Być może mój ulubiony utwór na Bosh! występuje w postaci „Klucza FN”. Zawiera bardzo fajną latynoską perkusję i funkowy bas, a także chwytliwą, wpadającą w ucho melodię, która płynie z funkowego, niezaprzeczalnego groove'u. Ten tor jest kolejnym przykładem zdolności Gribbles do zbudowania toru, który płynnie łączy wszystkie jego elementy. Muszę też powiedzieć, że organy w utworze naprawdę uzupełniają ogólną funkową atmosferę utworu.

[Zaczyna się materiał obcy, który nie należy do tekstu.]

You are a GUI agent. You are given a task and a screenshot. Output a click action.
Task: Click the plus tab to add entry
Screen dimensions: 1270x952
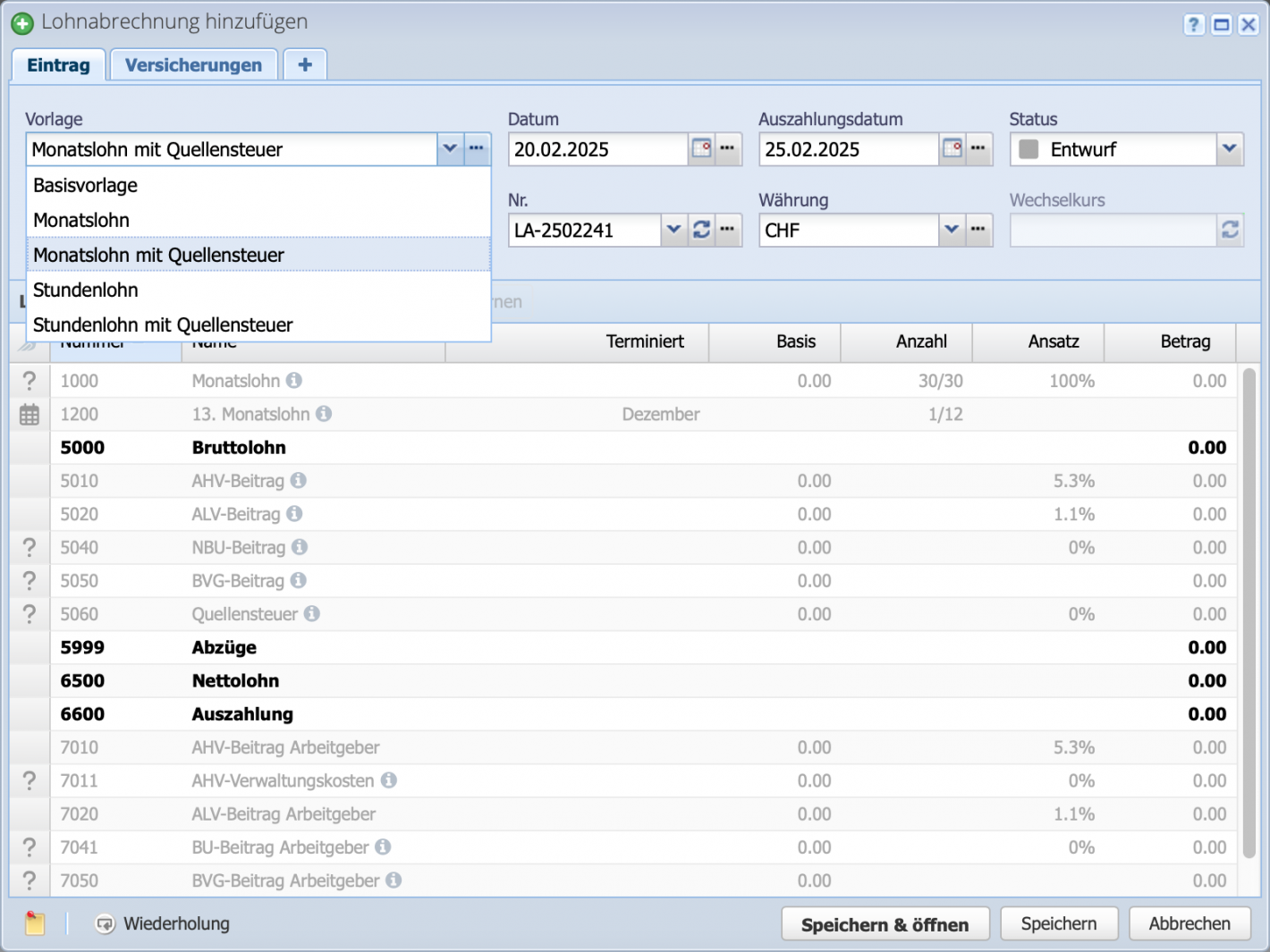304,63
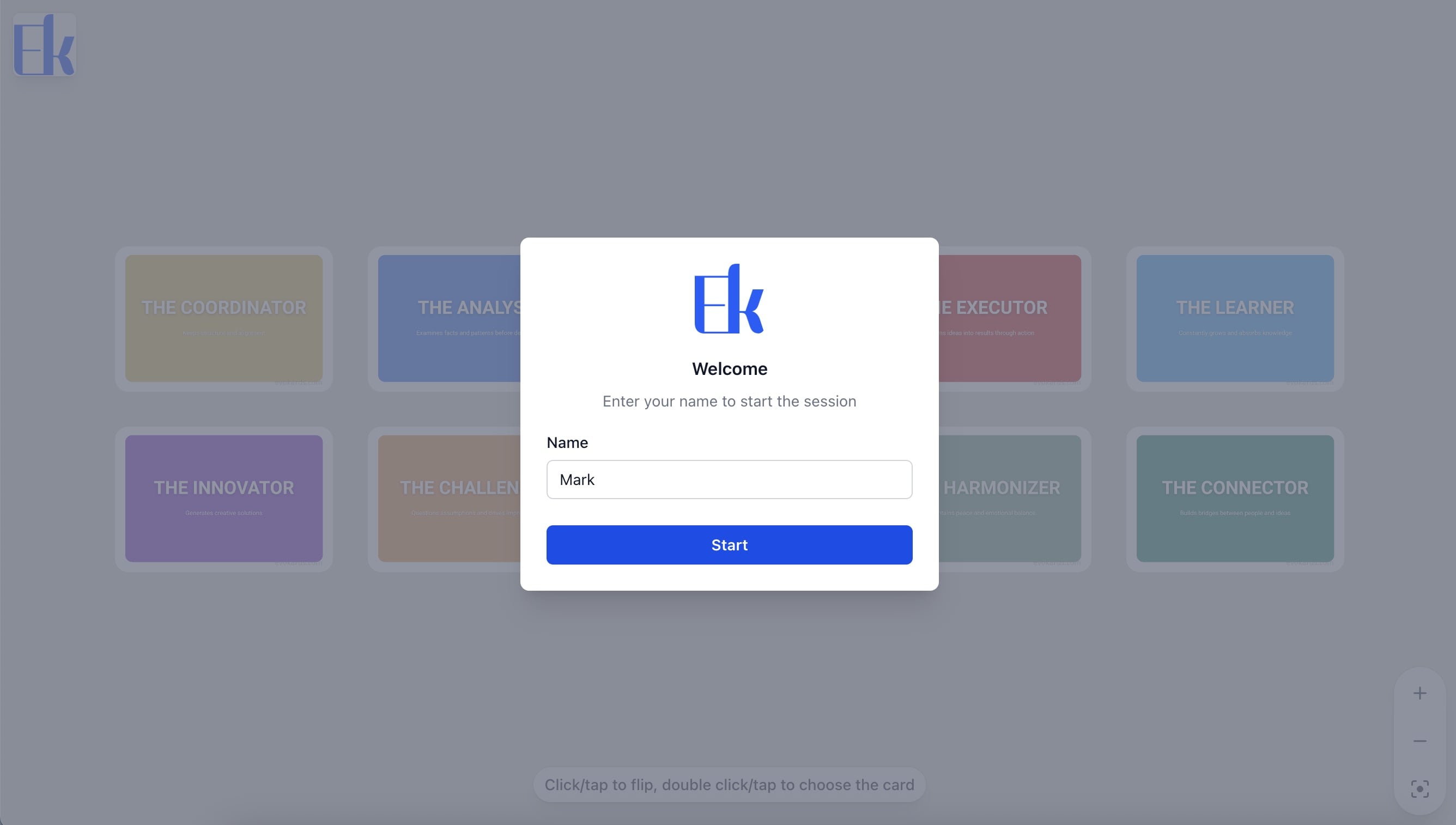Click the fit-to-view focus icon
The image size is (1456, 825).
pyautogui.click(x=1419, y=788)
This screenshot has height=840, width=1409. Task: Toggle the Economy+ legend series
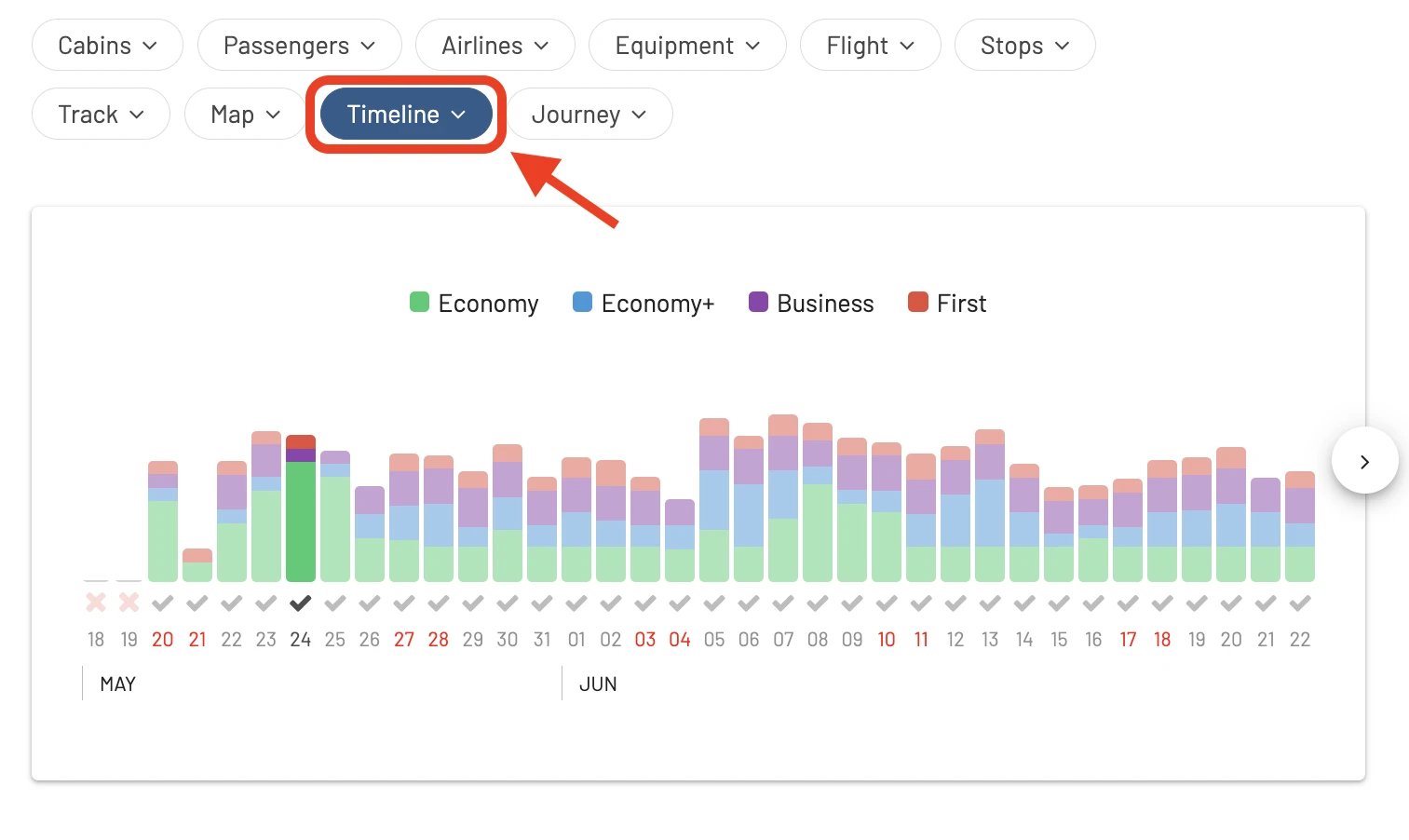(644, 304)
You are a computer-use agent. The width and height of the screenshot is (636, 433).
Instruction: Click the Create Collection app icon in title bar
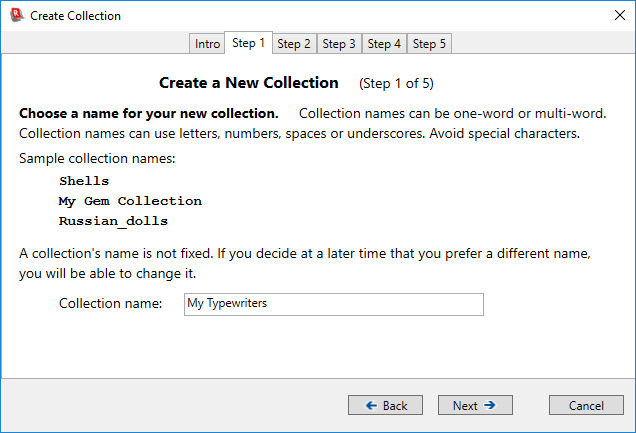pos(15,16)
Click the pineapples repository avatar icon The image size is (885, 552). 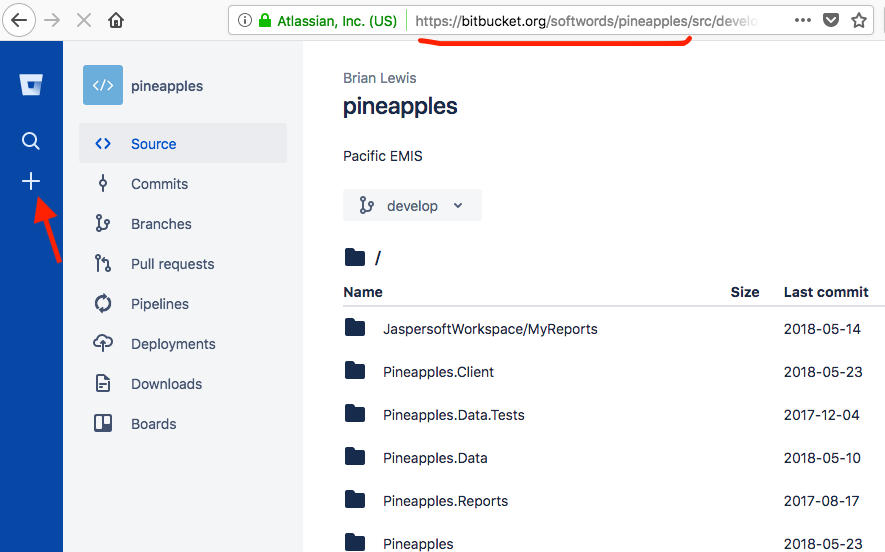[x=103, y=86]
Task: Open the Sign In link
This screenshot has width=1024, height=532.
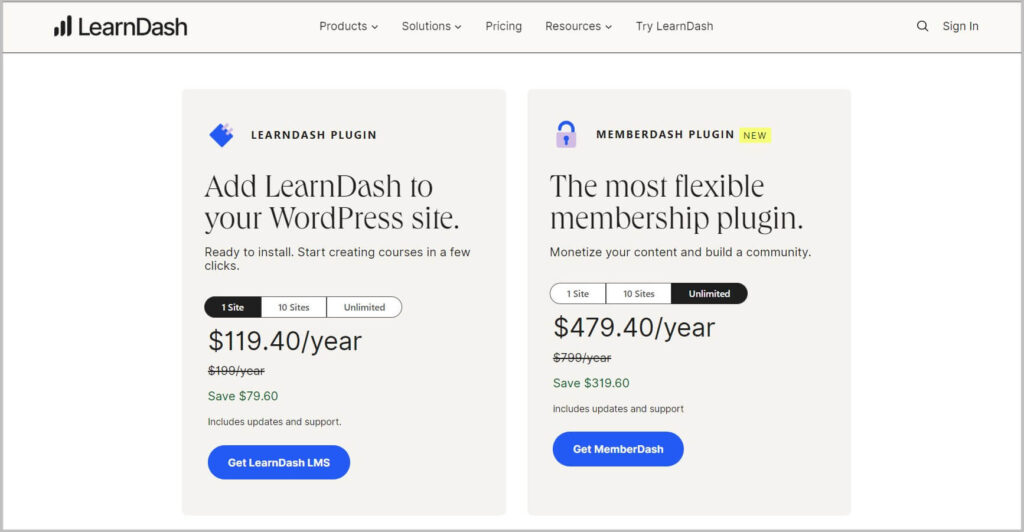Action: click(960, 26)

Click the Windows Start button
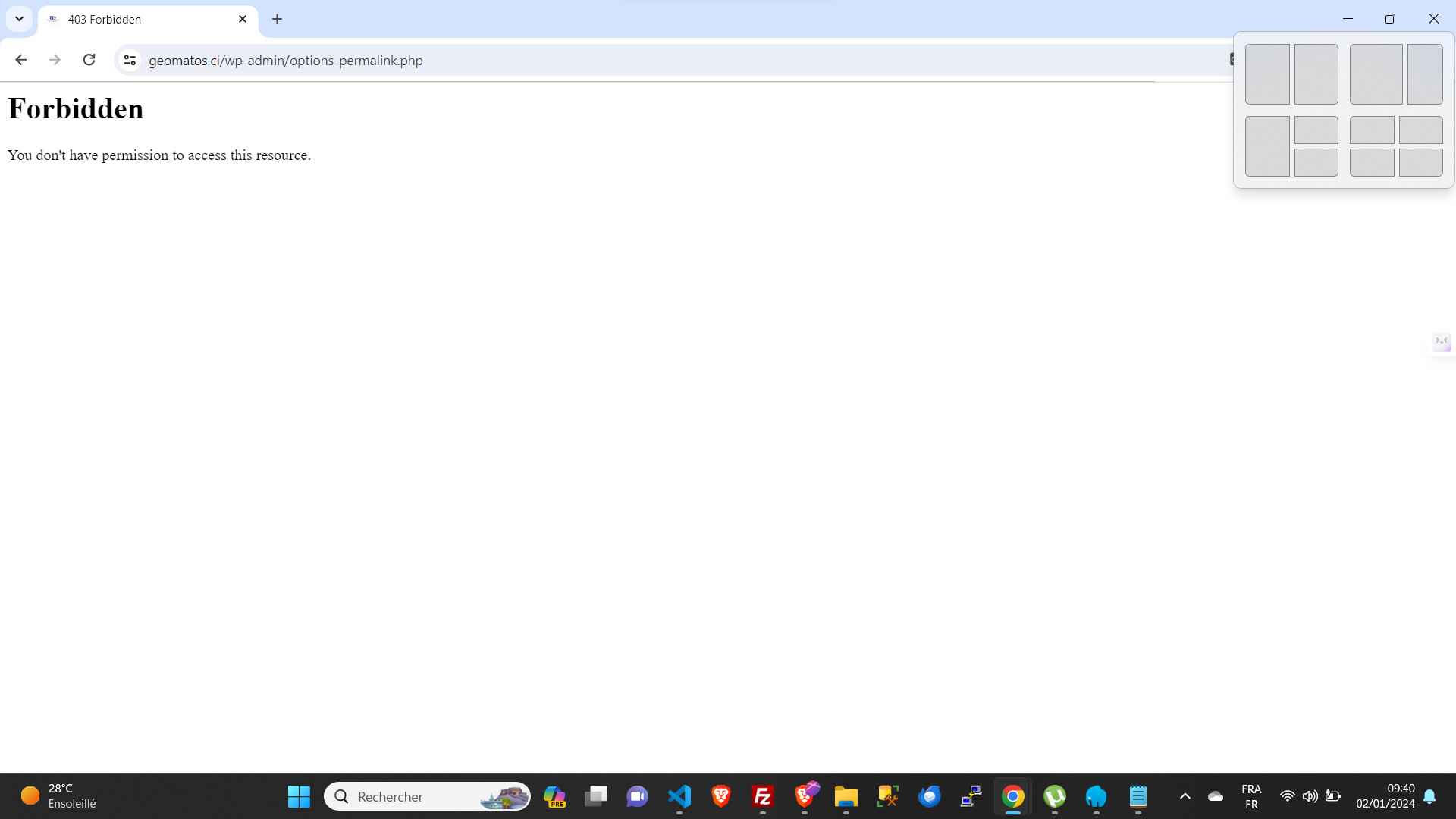(299, 796)
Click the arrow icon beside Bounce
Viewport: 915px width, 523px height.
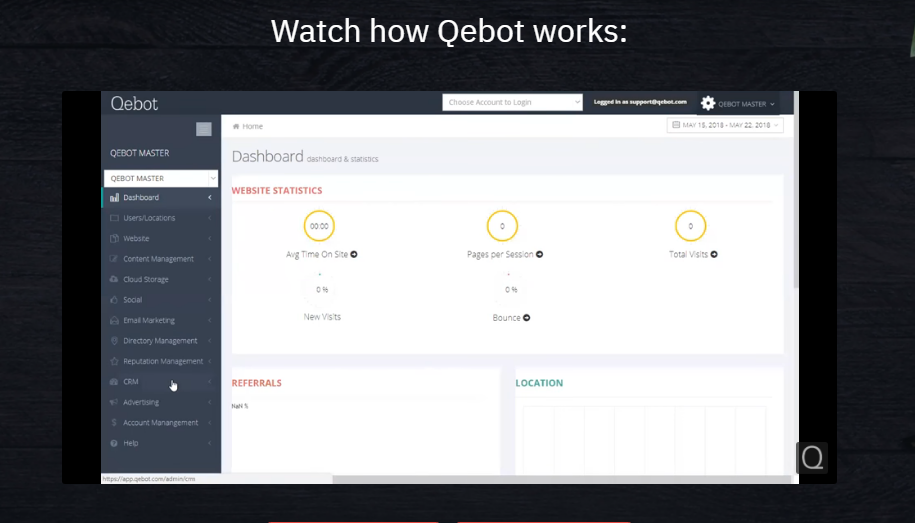(527, 318)
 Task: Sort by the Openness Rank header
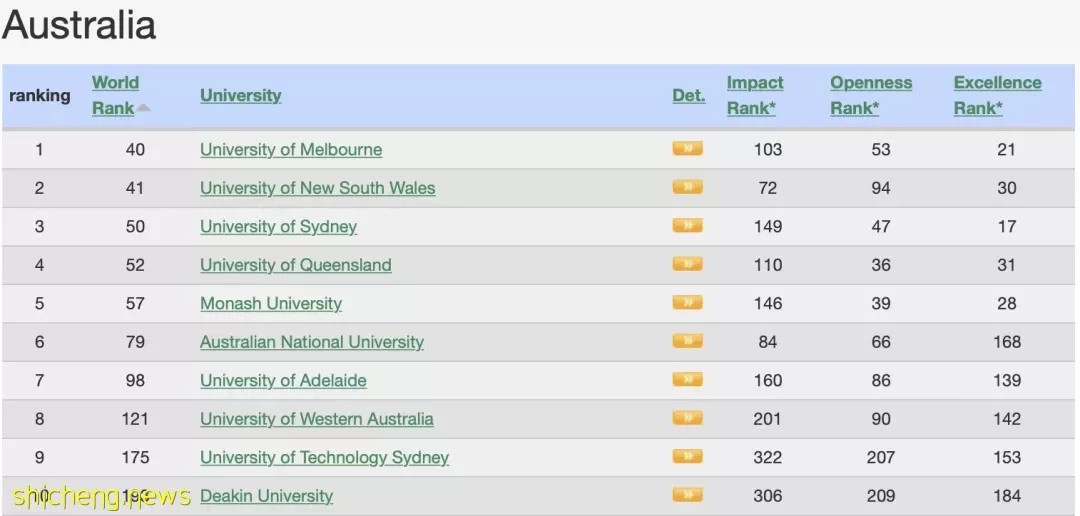coord(871,95)
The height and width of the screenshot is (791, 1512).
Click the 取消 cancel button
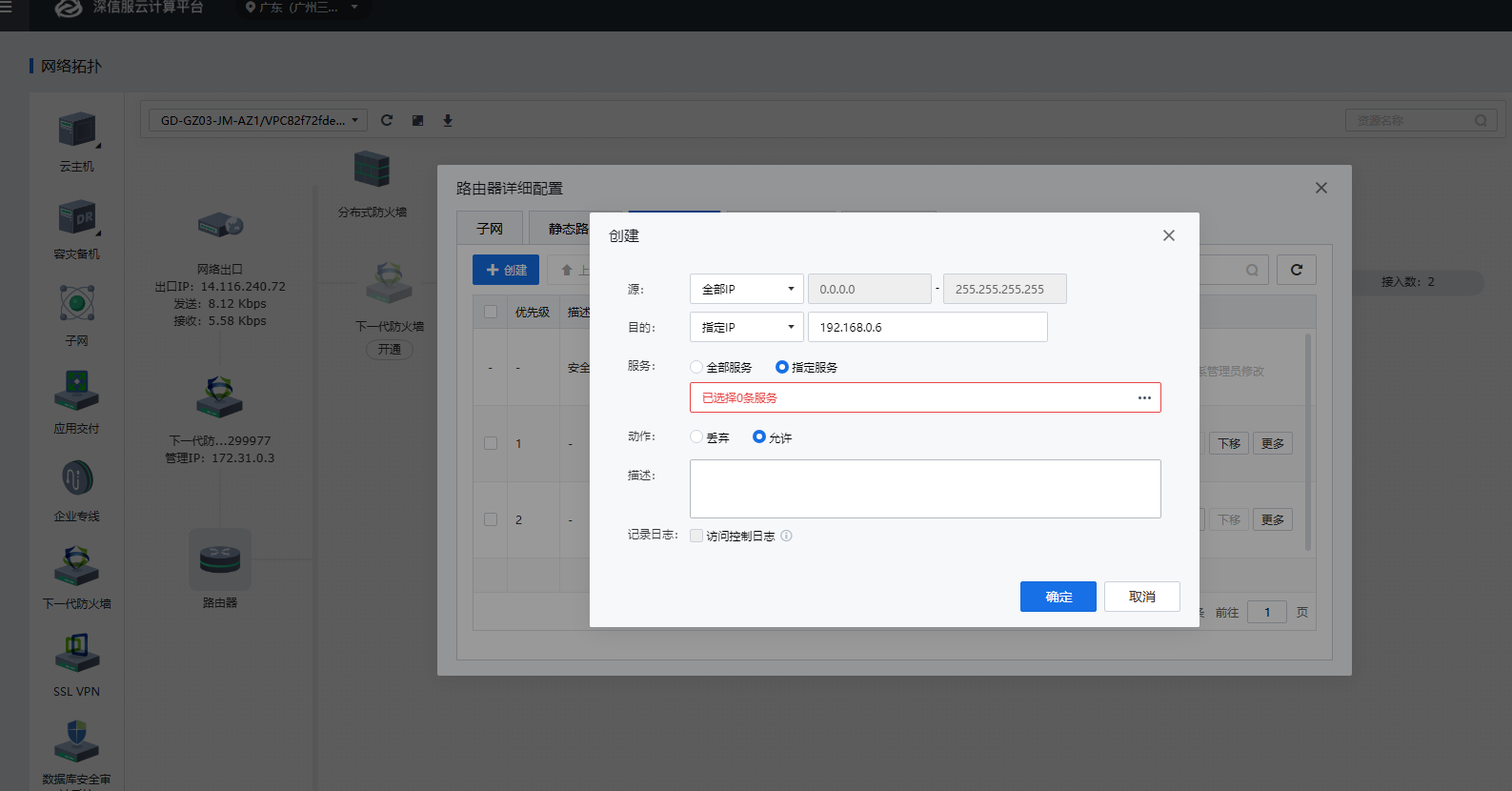[x=1141, y=597]
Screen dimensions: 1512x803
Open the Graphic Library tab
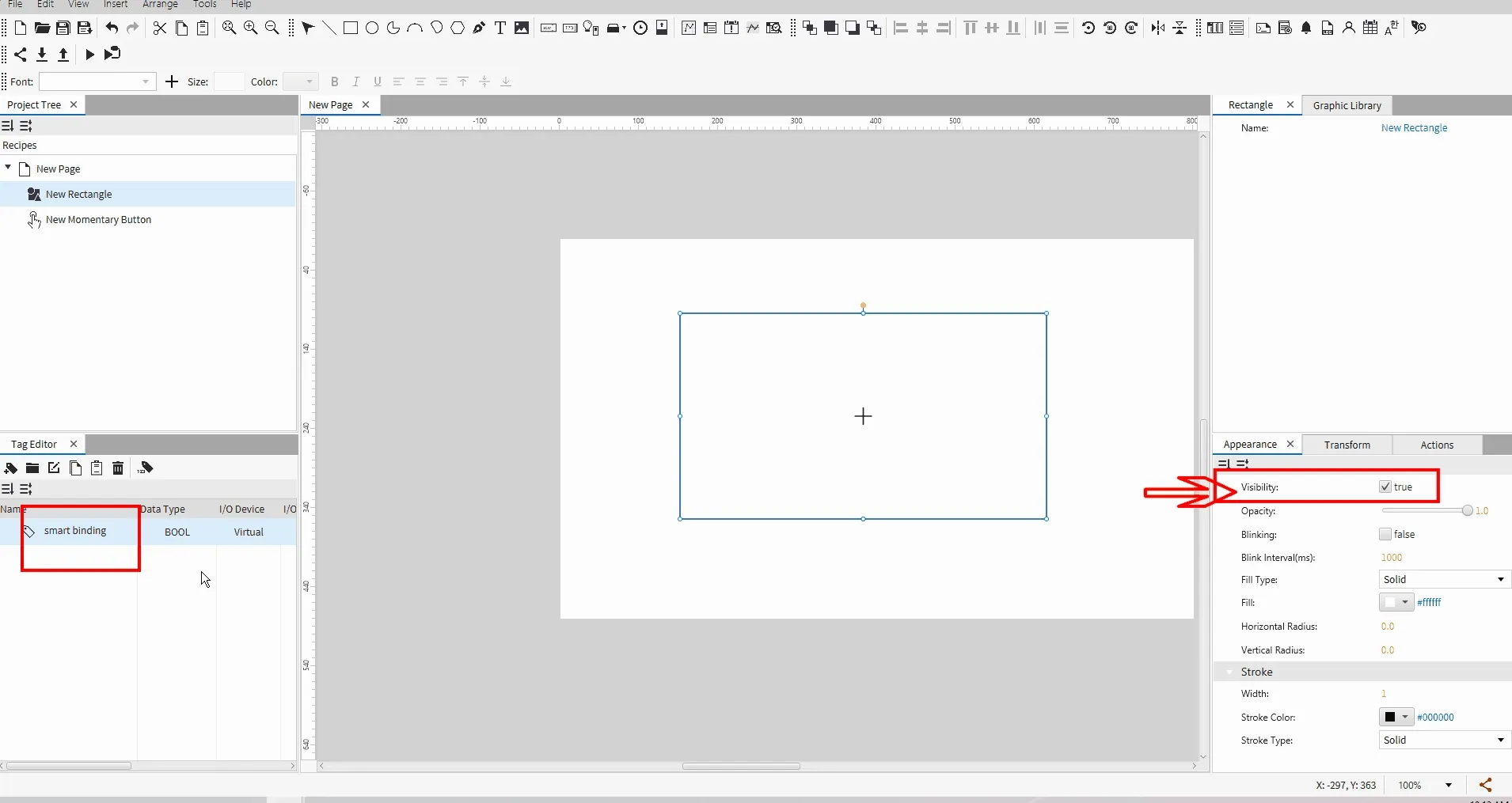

„Night Tricks” rozpoczyna się nieco odlegle brzmiącą linią fortepianu, która przechodzi przez pęczniejące syntezatory, które kłębią się pod nim w chmurach. Utwór emanuje spokojem, na początku, gdy fortepian gra piękną serię pasaży, ale w miarę rozwoju utwór staje się coraz bardziej napięty, gdy wchodzą do niego wysokie syntezatory i głęboki bas. To chwilowe napięcie szybko rozpływa się w bardziej przewiewnych, ciepłych dźwiękach, które powracają, by wszystko uspokoić.

Zróżnicowane krajobrazy dźwiękowe

Różnorodny charakter, a czasem eksperymentalne chwile na Bosh! może nie pasować do każdego słuchacza, ale odkryłem, że podobało mi się pragnienie Gribblesa do odkrywania różnych dźwiękowych krajobrazów i chęć szalonego naukowca do próbowania dziwnych kombinacji i eksperymentowania w trakcie trwania albumu. Gribbles jest jednym z tych artystów, którzy prawdopodobnie będą tworzyć bardziej innowacyjną, zaskakującą muzykę w przyszłości i będę słuchać tego, co zrobi dalej.